*Submitted by Assigned_Reviewer_1*
**Q1**: Comments to author(s). First provide a summary of the paper, and then address the following criteria: Quality, clarity, originality and significance. (For detailed reviewing guidelines, see http://nips.cc/PaperInformation/ReviewerInstructions)
The authors perform theoretical analysis about faster convergence with multi-player normal-form games by generalizing techniques for two-player zero-sum games. They also perform empirical evaluation by using the 4-bidder simultaneous auction game.
The paper is understandable and contains nice theoretical and empirical results. My only comment is that it would be better to use various n and m for performance evaluation (i.e. not limited to 4-bidders) to more clearly elucidate the behavior of Hedge and Optimistic Hedge.
**Q2**: Please summarize your review in 1-2 sentences
The paper has solid theoretical results as well as nice experimental results in the 4-bidder simultaneous auction game.
*Submitted by Assigned_Reviewer_2*
**Q1**: Comments to author(s). First provide a summary of the paper, and then address the following criteria: Quality, clarity, originality and significance. (For detailed reviewing guidelines, see http://nips.cc/PaperInformation/ReviewerInstructions)
The paper is concerned with two problems:
(1)
How does the social welfare of players using regret minimization algorithms compare to the optimal welfare. (2)

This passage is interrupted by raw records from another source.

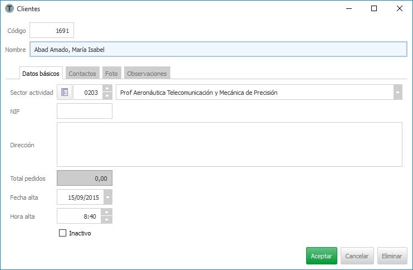Click the Nombre field with Abad Amado

coord(218,50)
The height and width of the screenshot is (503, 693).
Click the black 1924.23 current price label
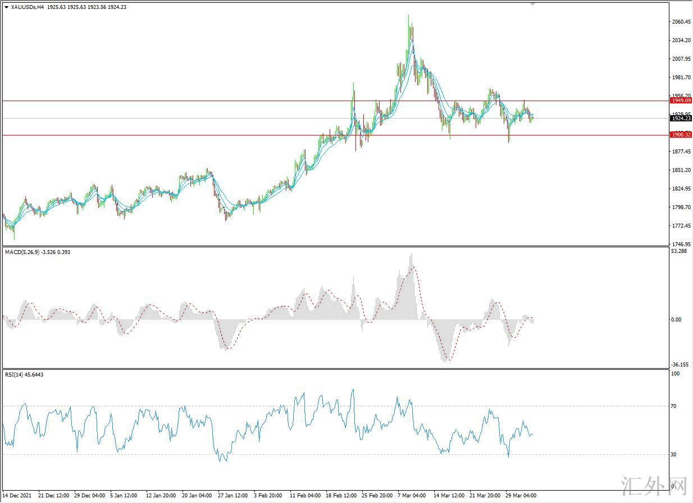tap(681, 118)
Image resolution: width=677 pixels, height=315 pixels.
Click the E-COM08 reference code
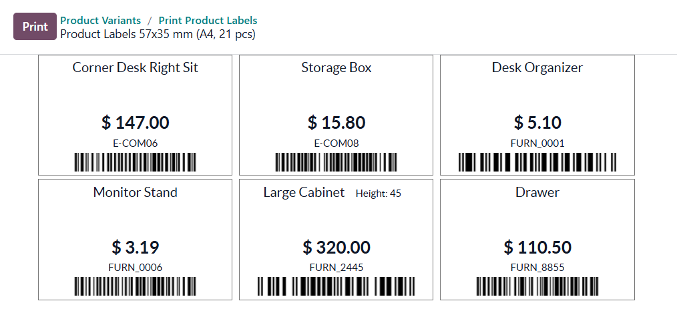click(336, 143)
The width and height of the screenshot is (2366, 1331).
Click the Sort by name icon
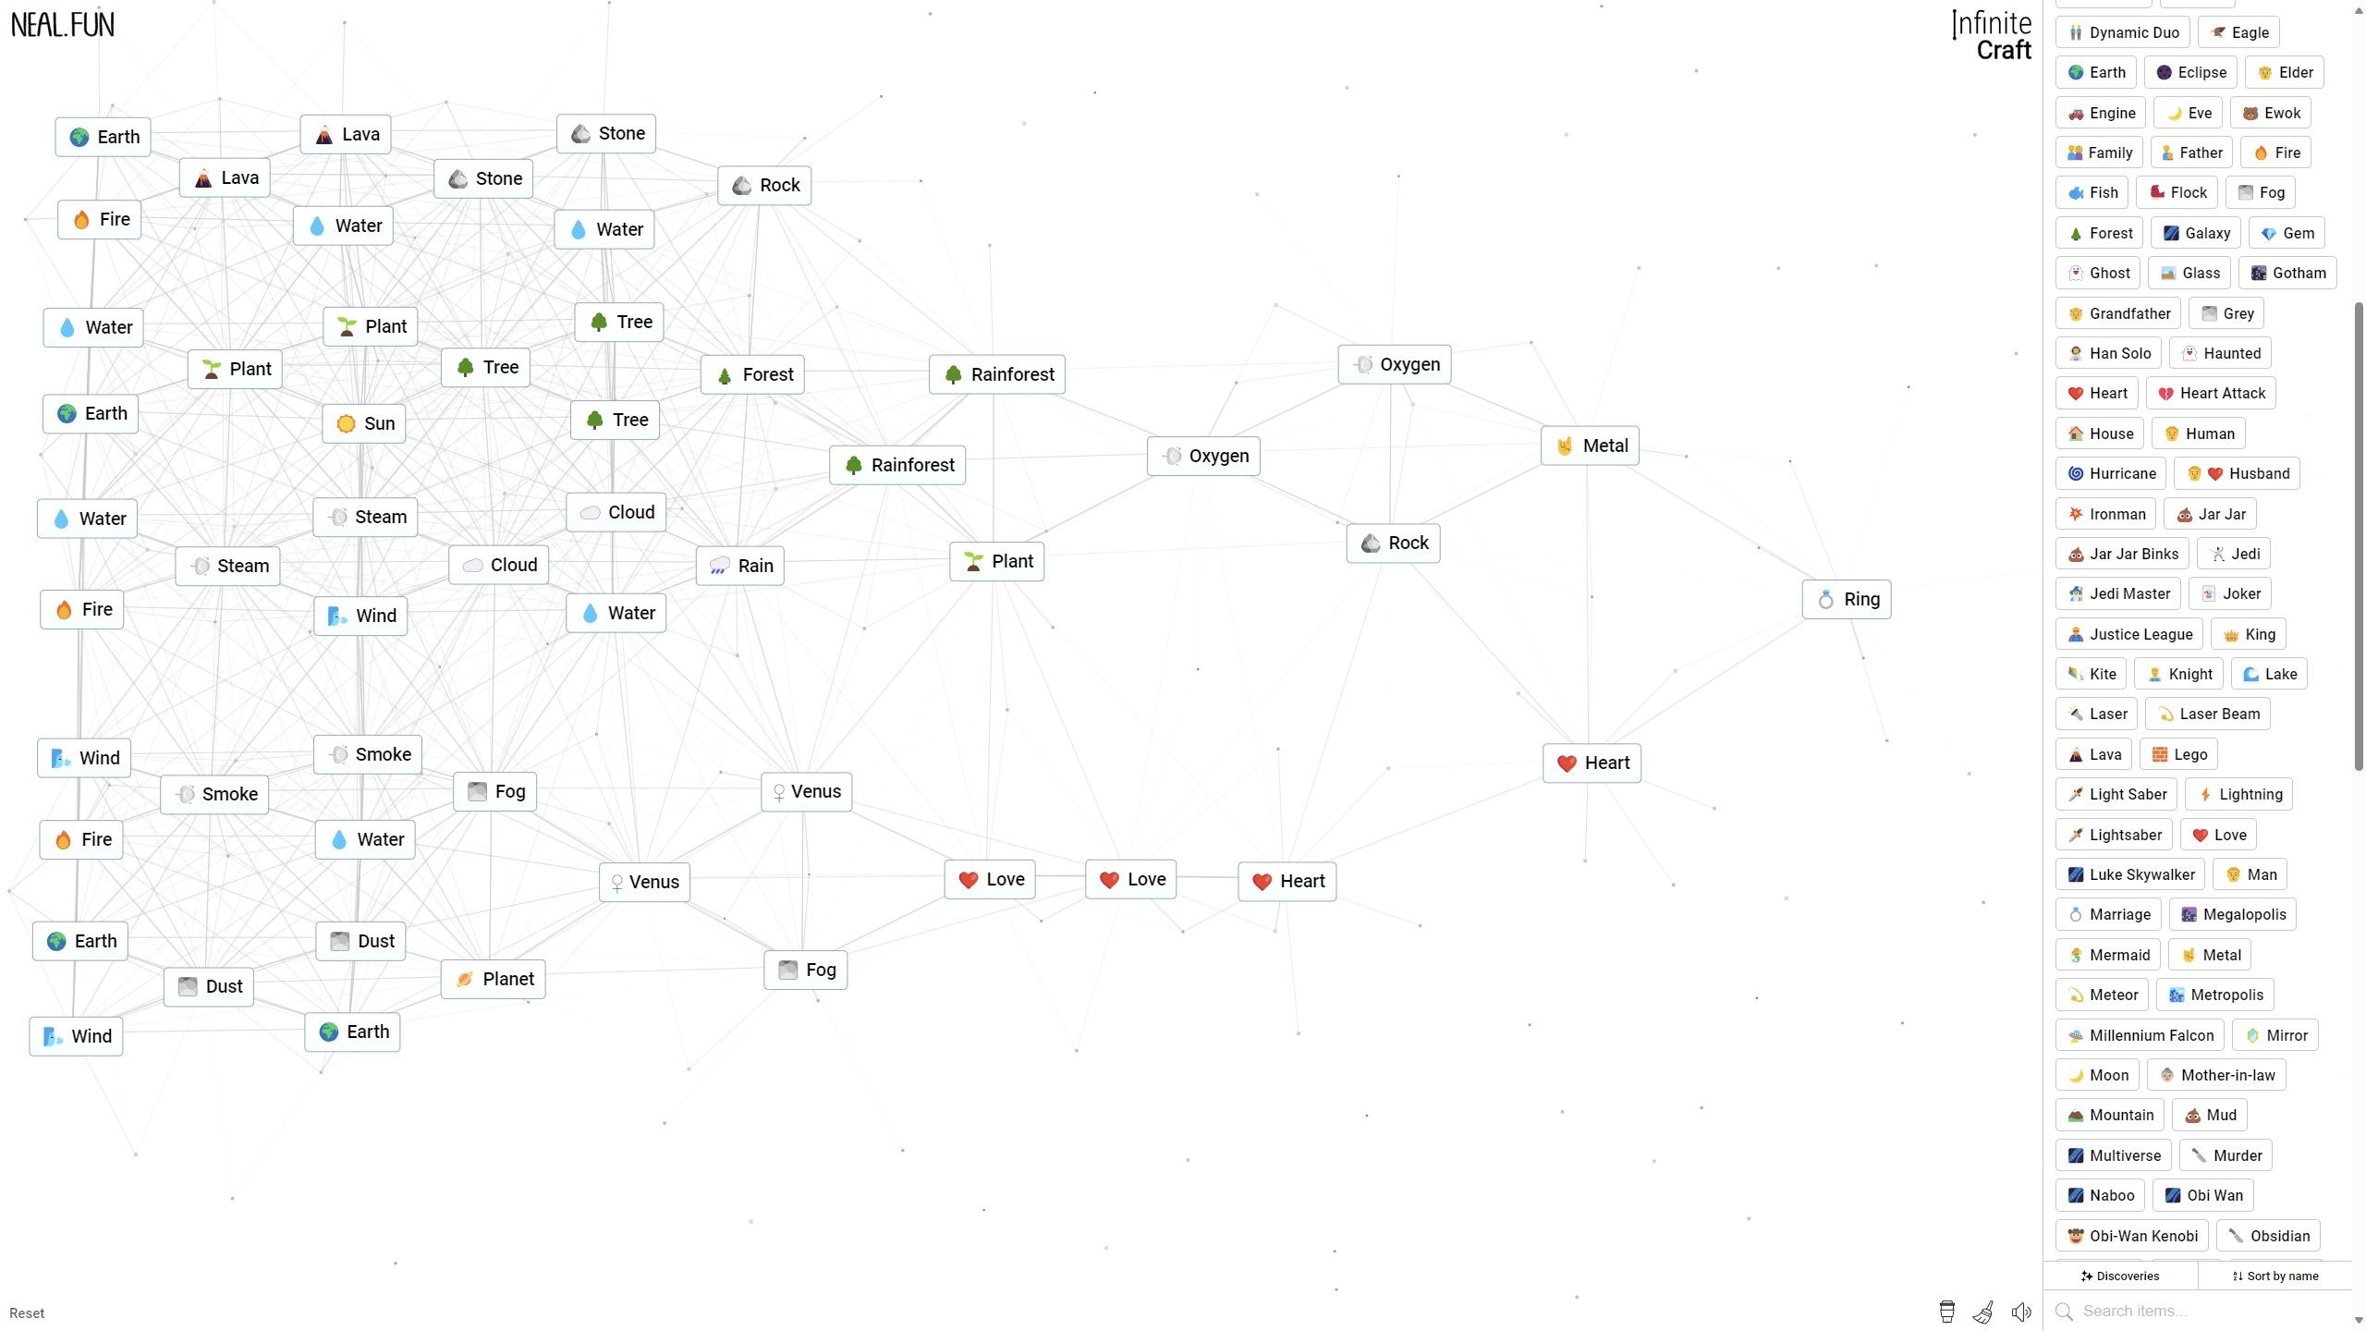tap(2238, 1276)
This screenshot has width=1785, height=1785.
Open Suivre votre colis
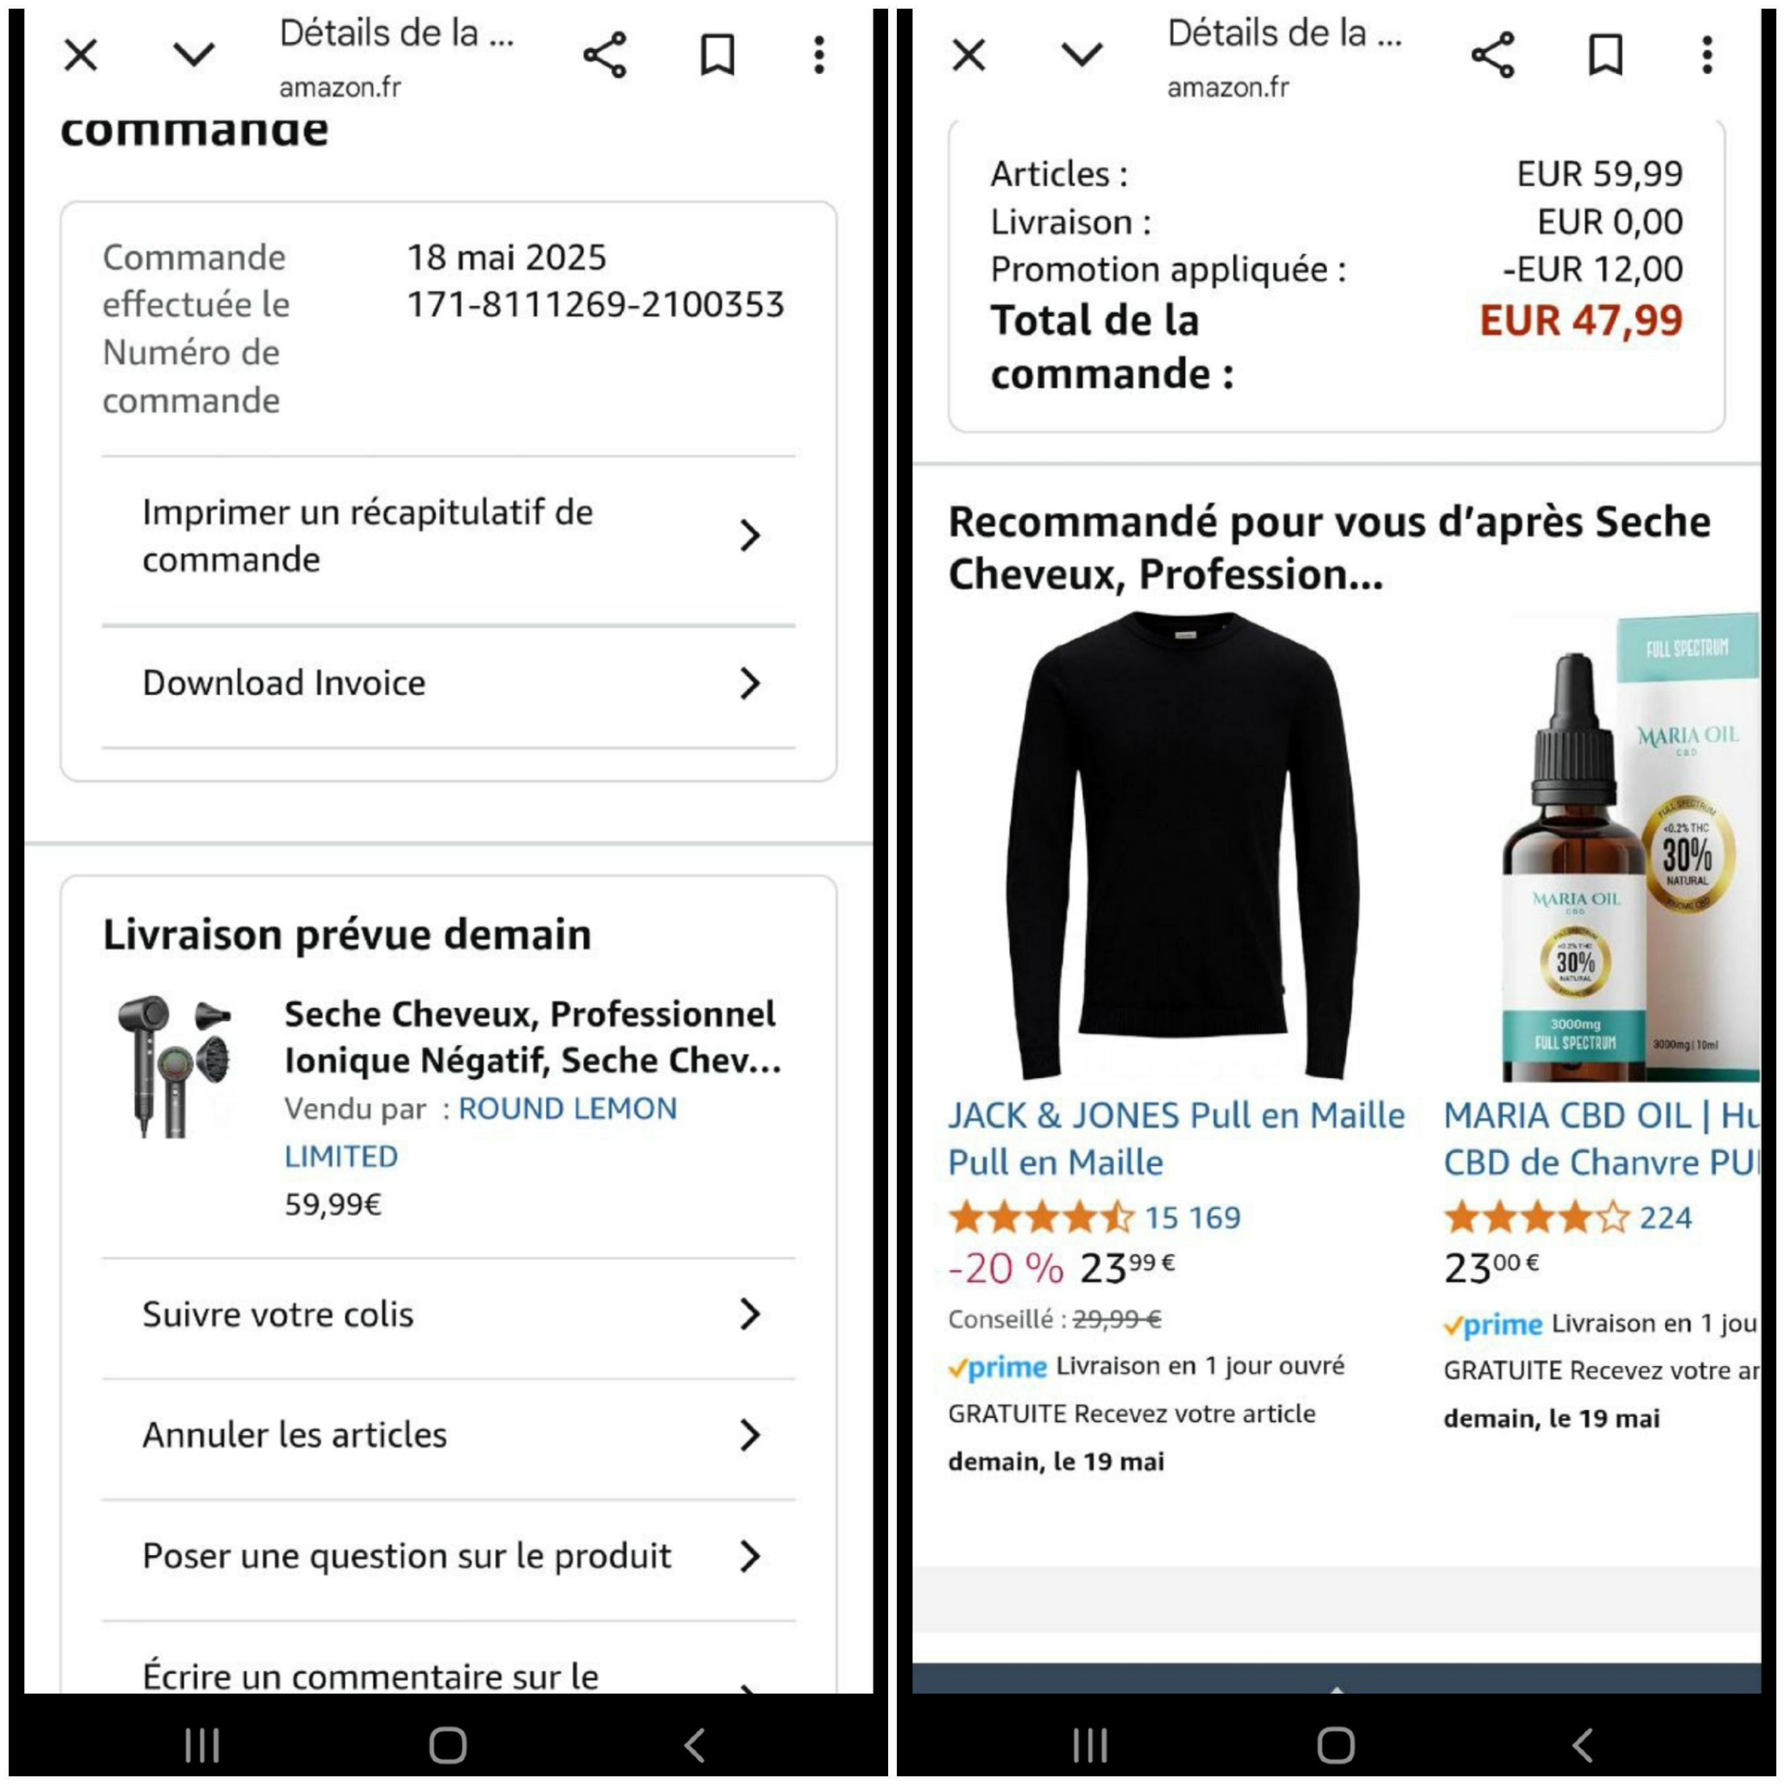[x=449, y=1314]
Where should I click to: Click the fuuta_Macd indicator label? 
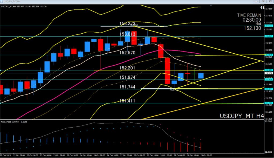point(7,122)
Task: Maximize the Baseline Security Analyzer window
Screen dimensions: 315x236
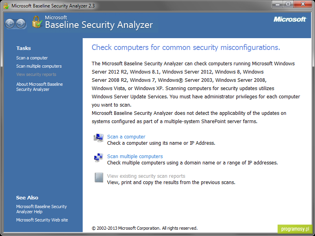Action: (288, 4)
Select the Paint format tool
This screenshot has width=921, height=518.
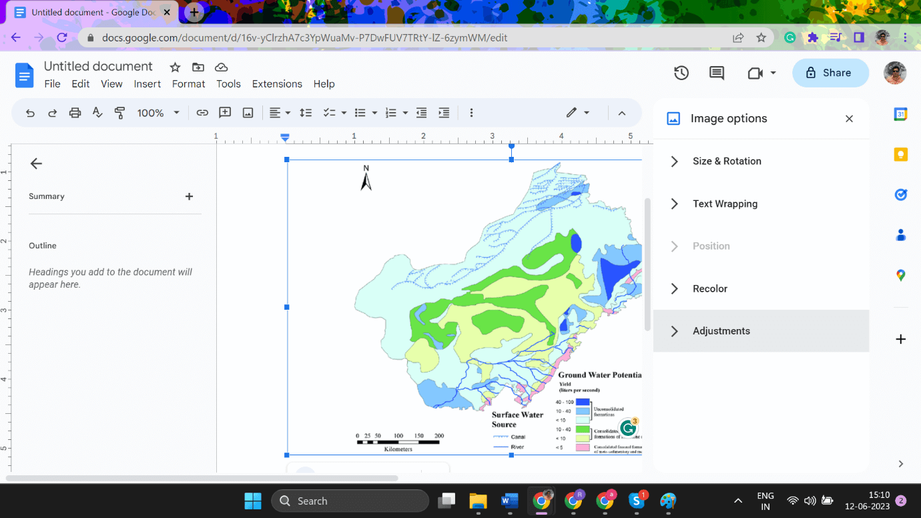pos(119,113)
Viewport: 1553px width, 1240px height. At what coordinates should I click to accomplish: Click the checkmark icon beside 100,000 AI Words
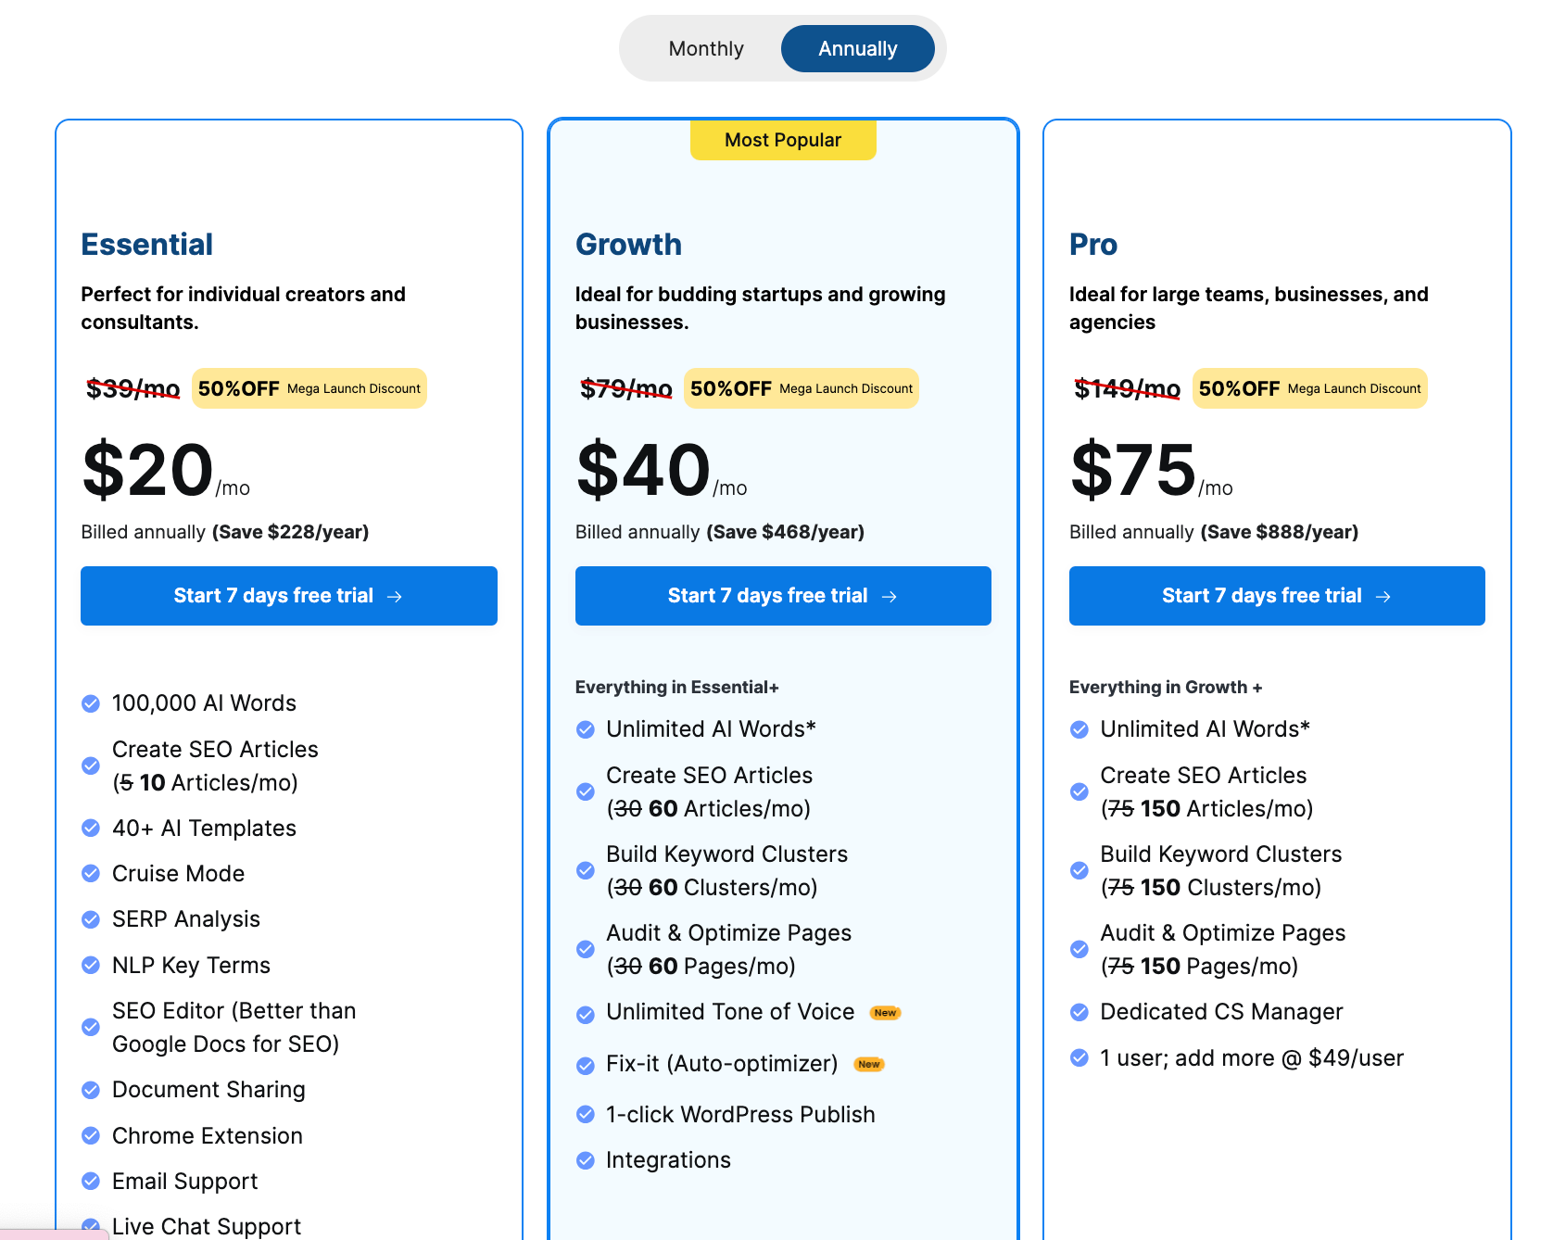[x=91, y=703]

Can one obtain better regret bounds when all players use a regret minimization algorithm
It has been shown in the past that the social welfare converges at a rate of 1/T to the optimal welfare for zero-sum games. However, the question remained open for general non-zero sum games. The authors show that under some smoothness assumptions on the game (introduced by Roughgarden) the same rate of convergence can be achieved when all players use a regret minimization algorithm that has the so called RVU property. Moreover, the authors show that the optimistic mirror descent algorithm of Rahklin admits this property. The authors also show that an optimistic variation of FTRL (OFTRL) with a recency bias also admits this property.
For problem (2), the authors show that the regret of each individual player is in O(T^{1/4}) when using their variation of FTRL and this can be seen also in their simulations. Furthermore, they enhance their algorithm by using a doubling trick in such a way that if all players use OFTRL, then their regret grows like T^{1/4} and yet the regret does not grow faster than O(T^1/2) if the players observe adversarial rewards.
The paper is really well written and solves an interesting problem. I particularly liked the generality of the result in terms of the RVU property.
**Q2**: Please summarize your review in 1-2 sentences
The paper deals with bounds on regret minimization algorithms in games. The usual regret bounds on these algorithms is in O(\sqrt(T)). However, this assumes that the learner faces a completely adversarial opponent. However, it is natural to assume that on a game everyone will play a regret minimization algorithm and the question is whether or not one can obtain better rates in this scenario. The authors show that regret in O(T^{1/4}) is achievable for general games.
*Submitted by Assigned_Reviewer_3*
**Q1**: Comments to author(s). First provide a summary of the paper, and then address the following criteria: Quality, clarity, originality and significance. (For detailed reviewing guidelines, see http://nips.cc/PaperInformation/ReviewerInstructions)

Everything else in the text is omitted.